Source text:

----

Dr Anguraj Sadanandam, Systems and Precision Cancer Medicine team
Integrated analysis of high-throughput molecular and metabolic profiles to develop pancreatic ductal adenocarcinoma subtype-specific therapy
Overall survival of pancreatic ductal adenocarcinoma (PDA) patients is less than 6 months from the time of diagnosis. Currently, patients with advanced or metastatic diseases are treated with gemicitabine, and have only a modest increase in survival. These attributes may reflect the variable and often disappointing responses seen when deploying therapeutic agents in unselected PDAC populations, despite occasional significant responses. Studies in other solid tumours have shown that heterogeneity in therapeutic responses can be anticipated by molecular differences between tumours, and targeting drugs specific to tumour subtypes in which they are predicted to be selectively effective can indeed improve treatment. Seeking to extend this new paradigm, we recently reported three gene expression subtypes of PDA named as classical, quasi-mesenchymal; QM-PDA and exocrine-like PDA using a gene expression signature (62 genes; designated as PDAssigner; Collisson and Sadanandam, et al. Nature Medicine, 2011; co-first author). Interestingly, patients with classical tumours fared better than patients with QM-PDA tumours after resection. We also observed that QM-PDA subtype cell lines are, on average, more sensitive to gemcitabine than the classical subtype lines. The opposite relationship is observed with erlotinib. Along this line, we are interested in characterising the distinct metabolic, genetic and cellular phenotypes of PDA subtypes and their influence on drug responses (precision and personalised medicine) involving wet-lab and bioinformatics by integrating high-throughput molecular and metabolic profiles and correlating the mixed signatures to that of the therapeutic responses.

----

Input data:
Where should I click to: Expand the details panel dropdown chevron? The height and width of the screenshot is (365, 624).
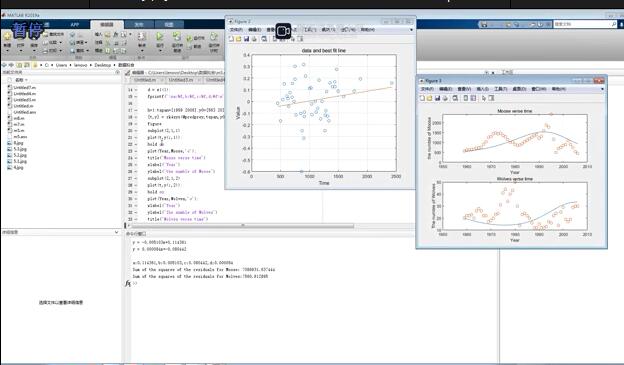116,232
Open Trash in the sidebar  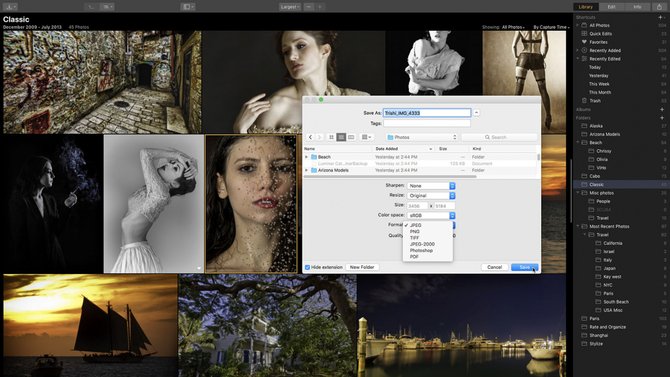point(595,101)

----

Requirement 1: In the research summary on pancreatic ductal adenocarcinoma subtypes, recast the paragraph beginning "Overall survival of pancreatic ductal adenocarcinoma" as a bulleted list that keeps its main facts.
Requirement 2: Carry the research summary on pancreatic ductal adenocarcinoma subtypes forward, writing what comes after its final sentence.

Task result 1:
- Patients with pancreatic ductal adenocarcinoma (PDA) survive less than 6 months from diagnosis.
- Advanced or metastatic disease is treated with gemcitabine, which gives only a modest increase in survival.
- Responses to therapy in unselected patients are variable and often disappointing, though significant responses occasionally occur.
- Studies in other solid tumors show that molecular differences between tumors can predict differing responses, and that matching drugs to the subtypes they should work against can improve treatment.
- The team reported three gene expression subtypes of PDA, classical, quasi-mesenchymal (QM-PDA) and exocrine-like, using a 62-gene signature called PDAssigner (Collisson and Sadanandam, et al., Nature Medicine, 2011).
- After resection, patients with classical tumors did better than those with QM-PDA tumors.
- QM-PDA cell lines are on average more sensitive to gemcitabine than classical lines, and the reverse holds for erlotinib.
- The team aims to characterize the metabolic, genetic and cellular phenotypes of the PDA subtypes and their effect on drug responses, combining wet-lab work and bioinformatics to integrate high-throughput molecular and metabolic profiles and correlate them with therapeutic responses.

Task result 2:
Characterising colorectal cancer subtypes and integrated analysis of molecular profiles to identify precise therapies
Colorectal cancer (CRC) is a heterogeneous disease that is traditionally classified based on genomic (microsatellite, MSI; or chromosomal instability, CIN) or epigenomic (CpG island methylator phenotype, CIMP) status. In order to achieve a robust and clinically useful means of classification, we performed a novel combination of consensus-based unsupervised clustering of gene expression profiles from patient tumours (n > 1000) to find subtypes within these samples. In total, we identified five integrated CRC subtypes with differential gene expression signatures and prognosis. Namely, we predicted and validated the cellular origin of our subtypes and associated this and the drug responses in order to guide cellular signalling pathway- and mechanism based therapeutic strategies that target subtype-specific tumours. In addition, we also associated our subtypes with (i) MSI status, (ii) Wnt signaling pathway activity, (iii) metastasis to distant organs and (iv) response to targeted and chemotherapy (Sadanandam, et. al., Nature Medicine, 2013). The personalised response of the subtypes to targeted- or chemo-therapy were validated using cell lines in vitro and mouse (xenograft and genetically engineered; cross-species analysis) models in vivo. We will use systems biology approach to extend the characterisation of CRC subtypes in order to facilitate personalised medicine for this devastating disease. In addition, we are interested in understanding cetuximab- and anti-angiogenic therapeutic agents-based adaptive drug resistance in colorectal cancer.
Developing assays using gene signatures that distinguish different subtypes in the clinic
Assigning individual patients to different molecular subtypes require assays that can be used in the clinic. We have developed an exploratory RT-PCR and immunohistochemistry assays that distinguish different subtypes of CRC. Currently, we are interested in further improving these assays and also, developing novel assays involving nCounter platform (Nanostrings Technologies).
Characterising consensus tissue-independent molecular subtypes from different epithelial cancers
We have recently identified subtypes using multiple epithelial type cancers that are independent of tissue specific genes. These subtypes were found to have differential drug responses. We are interested in further characterising these subtypes.